An exploration into Natural Language Processing with the Universal Studios dataset

I have not posted a lot about Natural Language Processing, NLP, because there are not a lot of data science competitions concerning this genre of machine learning. I have, however, discovered that Kaggle, the premier data science website, does have text based datasets in their dataset section of their website. In order to gain some more experience using NLP and experimenting with the various functions that are associated with this type of machine learning.

Whilst studying Udacity’s Introduction to Machine Learning course, I learned that the Naive Bayes algorithm is very good for predicting on text based datasets, so I tried out all of the Naive Bayes estimators in the sklearn until I found the one that produced the highest accuracy. I would like to say that I tried other models, SVC and LinearSVC, and these two estimators did not produce predictions nearly as accurate as Naive Bayes. The trick is to try out several different models and select the best one for that set of data.

In addition to selecting the model that will afford the highest accuracy, it is also important to use the best stemmer in the nltk library. I had previously been using the PorterStemmer because that is the only one I was aware of, but Udacity uses the SnowballStemmer. I researched it and found out the SnowballStemmer is actually better than the PorterStemmer, so decided to use the SnowballStemmer instead. In case the reader does not know, a stemmer attempts to break a work down to its root for ease of computing word vectors.

I created the program using Kaggle’s free online Jupyter Notebook. The nice thing about Kaggle is the fact that the website stores the code a person writes in a separate file, which can be retrieved at a later time. There are two ways this can be achieved. The reader only needs to go to the dataset or competition in question and all of the notebooks pertaining to that particular dataset can be found in that repository. Secondly, there is a code button on the website and if the reader goes to the code section of the site he can find all of the code he has ever written. It is because I can save my code in the Kaggle website that I write my programs there whenever I am working on a dataset that has been loaded up on Kaggle.

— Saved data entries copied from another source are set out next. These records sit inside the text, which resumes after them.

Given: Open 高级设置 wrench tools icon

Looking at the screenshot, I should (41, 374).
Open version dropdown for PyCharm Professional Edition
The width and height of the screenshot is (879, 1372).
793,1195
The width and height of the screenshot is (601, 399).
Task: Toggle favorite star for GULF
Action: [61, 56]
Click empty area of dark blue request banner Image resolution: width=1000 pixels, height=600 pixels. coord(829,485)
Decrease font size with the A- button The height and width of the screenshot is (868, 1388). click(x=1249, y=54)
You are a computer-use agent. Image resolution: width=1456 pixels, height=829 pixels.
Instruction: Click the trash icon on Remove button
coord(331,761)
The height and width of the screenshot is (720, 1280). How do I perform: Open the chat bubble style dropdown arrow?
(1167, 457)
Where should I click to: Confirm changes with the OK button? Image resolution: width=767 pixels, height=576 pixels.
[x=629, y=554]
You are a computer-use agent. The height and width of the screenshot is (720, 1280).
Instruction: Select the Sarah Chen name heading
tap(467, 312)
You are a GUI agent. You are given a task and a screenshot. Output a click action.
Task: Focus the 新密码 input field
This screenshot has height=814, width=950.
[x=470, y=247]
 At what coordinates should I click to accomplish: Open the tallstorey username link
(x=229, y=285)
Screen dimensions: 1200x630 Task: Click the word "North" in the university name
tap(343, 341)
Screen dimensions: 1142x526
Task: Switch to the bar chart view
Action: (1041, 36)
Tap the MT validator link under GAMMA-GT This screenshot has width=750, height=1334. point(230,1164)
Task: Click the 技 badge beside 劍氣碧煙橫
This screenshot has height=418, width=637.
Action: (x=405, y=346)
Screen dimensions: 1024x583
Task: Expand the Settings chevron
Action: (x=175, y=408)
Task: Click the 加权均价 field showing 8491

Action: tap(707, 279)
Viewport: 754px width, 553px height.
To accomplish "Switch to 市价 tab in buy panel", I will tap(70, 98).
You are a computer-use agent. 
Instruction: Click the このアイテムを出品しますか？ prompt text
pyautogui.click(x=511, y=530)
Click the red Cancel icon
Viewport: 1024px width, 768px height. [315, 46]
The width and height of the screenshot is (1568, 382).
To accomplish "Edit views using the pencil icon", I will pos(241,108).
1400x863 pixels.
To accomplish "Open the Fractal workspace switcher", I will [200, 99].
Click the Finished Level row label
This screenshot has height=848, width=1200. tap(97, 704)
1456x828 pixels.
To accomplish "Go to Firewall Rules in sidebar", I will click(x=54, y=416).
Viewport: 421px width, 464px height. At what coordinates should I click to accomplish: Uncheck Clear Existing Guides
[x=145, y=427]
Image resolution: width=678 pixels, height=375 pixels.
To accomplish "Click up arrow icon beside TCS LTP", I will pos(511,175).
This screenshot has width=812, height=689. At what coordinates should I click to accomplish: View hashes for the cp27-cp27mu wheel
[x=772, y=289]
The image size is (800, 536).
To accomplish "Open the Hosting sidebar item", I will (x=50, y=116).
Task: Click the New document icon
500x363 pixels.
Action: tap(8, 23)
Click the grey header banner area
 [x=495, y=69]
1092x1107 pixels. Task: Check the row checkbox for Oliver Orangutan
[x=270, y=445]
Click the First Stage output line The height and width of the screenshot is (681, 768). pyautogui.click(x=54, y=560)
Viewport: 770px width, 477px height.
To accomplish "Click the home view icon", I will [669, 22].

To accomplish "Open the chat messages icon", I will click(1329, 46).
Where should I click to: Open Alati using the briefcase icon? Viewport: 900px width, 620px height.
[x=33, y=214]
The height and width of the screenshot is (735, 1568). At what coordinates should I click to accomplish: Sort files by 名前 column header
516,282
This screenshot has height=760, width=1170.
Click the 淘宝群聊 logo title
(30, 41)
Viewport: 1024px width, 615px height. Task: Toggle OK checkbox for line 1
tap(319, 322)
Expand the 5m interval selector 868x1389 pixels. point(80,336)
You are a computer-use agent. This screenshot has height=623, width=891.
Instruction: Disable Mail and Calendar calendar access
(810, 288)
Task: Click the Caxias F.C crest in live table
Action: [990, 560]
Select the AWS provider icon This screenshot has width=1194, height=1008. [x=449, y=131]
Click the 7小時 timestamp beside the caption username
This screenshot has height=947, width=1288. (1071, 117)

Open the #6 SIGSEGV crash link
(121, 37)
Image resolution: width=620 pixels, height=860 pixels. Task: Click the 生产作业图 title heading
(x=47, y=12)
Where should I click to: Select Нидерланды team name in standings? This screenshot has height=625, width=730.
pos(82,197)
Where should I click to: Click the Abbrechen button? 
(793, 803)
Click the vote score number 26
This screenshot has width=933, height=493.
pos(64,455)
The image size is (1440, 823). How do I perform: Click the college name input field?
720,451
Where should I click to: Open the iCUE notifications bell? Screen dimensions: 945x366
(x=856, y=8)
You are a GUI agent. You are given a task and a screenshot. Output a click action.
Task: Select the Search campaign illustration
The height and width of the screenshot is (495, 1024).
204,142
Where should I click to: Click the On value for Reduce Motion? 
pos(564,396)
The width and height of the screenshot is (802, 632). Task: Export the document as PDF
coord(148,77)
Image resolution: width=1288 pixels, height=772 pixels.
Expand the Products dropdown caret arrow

After I created the program, I imported the libraries I would need. NLP needs considerably more libraries than other types of data, and I generally only import these libraries as I need them. The main libraries that I would need for practically any project, however, are pandas, numpy, os, sklearn, matplotlib and seaborn. The libraries that are needed specifically for NLP are re, nltk, string, collections, and itertools:-

Once the libraries I would need were imported into the program, I read the csv file into it:-

Because this is a project dealing with NLP, I created a new column, test, that was composed of the title and review text:-

I then analysed the rating, and it can be seen that there is a class imbalance, with most of the reviews being in 4 or 5. I have since researched the matter, and the technique of SMOTE could be used to improve the accuracy of the prediction, so it is certainly worth giving it a try in another project at another time:-

I then began the process of preparing the data for text processing by stemming the words, which is reducing them down to the root word:-

I then carried out further preprocessing of the text by converting the text to lower case, removing punctuation, removing hashtags, and removing all words less than two characters:-

I then inserted code to remove all frequently used words from the text because words that appear often add little meaning to the prediction:-

I then inserted code to remove all rare words from the text because words that appear only once will add little meaning to the prediction:-

Once the text preprocessing had been accomplished, I defined the independent and dependent variables, which are X and y respectively. The y variable contains the rating column of the dataframe and the X variable contains the processed_text column of the same dataframe. I then used sklearn’s train_test_split to split the dataset up for training and validating:-

Once the dataset had been split, I used sklearn’s TfudfVectorizer to convert each word into a numerical sequence that will be used to make predictions on the data:-

I then defined the model, being sklearn’s ComplementNB, which is part of the Naive Bayes family of estimators. I achieved 67.79% accuracy when I trained and fitted the data into the model:-

I then predicted on the validation set and achieved 59.71% accuracy:-

In summary, the accuracy of this dataset was not very high, and there are a few things I could have done to try to improve the accuracy, such as use SMOTE in an attempt to correct the class imbalance. I also could have experimented with different classifiers to try to find one that would give me greater accuracy. And finally, I could have tried to cluster the data to see what the accuracy of the prediction would be in that regard.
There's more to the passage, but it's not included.